In the diagram given below the Χ2 test, the differences between the observed and the expected values are displayed graphically. This diagram can be used to detect temporal trends in the distribution of a LU.
An example may help to clarify the use of these statistical methods. On the query or dictionary page, select the masculine noun śiva and navigate to the chronological details on the detail page. The Χ2 test yields a value of 1018.644 (January 2010; may change in later versions) which is clearly above the critical value of 7.779. Therefore, śiva seems not to be distributed equally over the time slots. The diagram that is displayed below the Χ2 test gives a hint to a possible temporal trend of this LU. The first time slot may be neglected for this evaluation because śiva is very rare in this slot. However, in epic literature śiva is found much less frequently than should be expected, while its frequency is above the expected number since classical times. This may indicate that the frequency of this LU increases in course of time. To assess this theory, we exclude the early and the epic occurrences and repeat the Χ2 test with classical, medieval and late literature:
This test yields a Χ2 value of 3.5806 which is below the critical value of 4.605. Therefore, śiva seems to be distributed regularly in (post-)classical literature.
In the last step of this example, we compare the distribution in early and epic literature with the distribution in (post-)classical literature. For this sake, we accumulate the values and create a 2x2 table:
The Χ2 value is 1009.638 (critical value: 2.706). Therefore, there seems to be a rather clear break in the frequency distribution of the LU śiva which may, for example, be explained by the development of religious ideas in the centuries after C.E. Again, we have to emphasize that such conclusions are only valid if other influences and especially biases in the corpus can be excluded!
Part of speech information
Nouns and adjectivesEach noun or adjective is accompanied by detailed information about how often each of its cases, numbers and genders occur in the database. This information may, for instance, be useful for detailed studies in lexico-syntactic features of Sanskrit words. The phrases containing the forms can be retrieved by clicking on the linked part of speech information.
If the LU is a verb, a list of those finite and infinite verbal forms that are referenced in the text collection of the DCS is printed below the statistical evaluation. Each form is linked to a context page that shows the phrases containing them.

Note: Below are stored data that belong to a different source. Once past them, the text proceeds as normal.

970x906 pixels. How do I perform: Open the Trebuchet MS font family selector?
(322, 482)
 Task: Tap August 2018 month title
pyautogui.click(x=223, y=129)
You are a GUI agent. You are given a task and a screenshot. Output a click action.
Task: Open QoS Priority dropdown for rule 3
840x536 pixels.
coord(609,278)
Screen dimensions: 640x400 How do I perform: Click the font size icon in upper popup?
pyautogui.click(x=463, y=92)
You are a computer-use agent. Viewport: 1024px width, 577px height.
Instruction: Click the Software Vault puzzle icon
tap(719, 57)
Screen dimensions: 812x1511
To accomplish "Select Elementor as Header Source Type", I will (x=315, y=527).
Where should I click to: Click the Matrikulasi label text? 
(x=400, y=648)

At the end of the detail page, you find the meanings of the current LU in alphabetical order. An abbreviation enclosed in round brackets indicates the source of each meaning. In most cases, the source is MW = the digital version of Monier-Williams. Citations of other books are more detailed and are frequently accompanied by a page number. Note that these values are only abbreviations of more detailed information contained in the SanskritTagger database.